Eddy Elfenbein submits: Heavens to Murgatroyd! Wall Street is swimming in profits. Thanks to heavy trading volume and a flurry of M&A activity, Wall Street firms are reporting ginormous earnings. The profits are so high, even Wall Street itself is surprised.
First up was Goldman Sachs (GS) which floored the market on Tuesday. Goldman’s net income soar 64% to $2.48 billion. No one saw that coming. Funny thing, one of the little ironies of Wall Street is that the investment houses are the hardest businesses to read. So whatever it is Goldman does behind those doors, they’re doing a heck of a lot of it.

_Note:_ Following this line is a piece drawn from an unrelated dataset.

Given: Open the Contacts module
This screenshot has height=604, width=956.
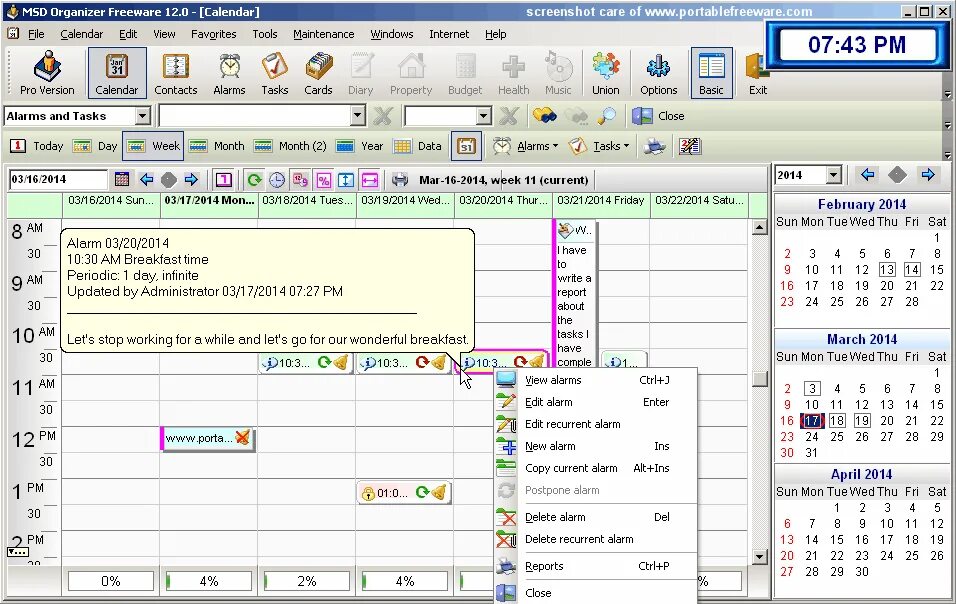Looking at the screenshot, I should 176,72.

Put it this way, Goldman made more coin last quarter than it did during all of 2002. The company’s asset management business (think, hedge funds) doubled. Goldman’s crushed Wall Street’s forecast by 54%. This was their third straight record quarter, and the company raised its dividend by 40%.

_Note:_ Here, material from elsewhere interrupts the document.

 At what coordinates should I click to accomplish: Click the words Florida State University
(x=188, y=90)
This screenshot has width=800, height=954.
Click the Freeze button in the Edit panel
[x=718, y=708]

Yesterday, Lehman Brothers (LEH) followed up with another blowout report. Actually, I feel a little sorry for them since Goldman had set the bar so high. Lehman had record earnings of $1.09 billion. Excluding an accounting charge, earning-per-share came in at $3.50, a 26.8% increase over last year’s first quarter. That easily topped Wall Street’s expectation of $3.17 a share. Although, the stock sold off a little at first, so I’m not exactly sure what the real expectations were.
For the past several years, Lehman has been the shining star of the big houses. The company is traditionally known as a bond house, but Richard Fuld, the CEO, has worked to diversify their business. Plus, he’s probably noticed that the yield curve doesn’t exactly curve anymore.
Then Bear Stearns (BSC) said this morning that it's also making some serious cash. Wall Street was looking for $2.95 a share. BA! Bear Stearns made a cool $3.54. Profits jumped 36% to $514.2 million.
But not everything is great for Bear this morning. There's also the little issue of the $250 million fine for fraudulent market timing and late trading of mutual funds.
According to NYSE Regulation, the exchange's regulatory arm, Bear Stearns engaged in a pattern of deceptive market timing and late trading of fund shares from 1999 through 2003. The trades were designed to take advantage of the time between the markets' closing and the new share values posted by mutual fund companies.
Bear Stearns settled the case without admitting or denying the charges. The company will pay $90 million in fines and relinquish $160 million in profits and interest.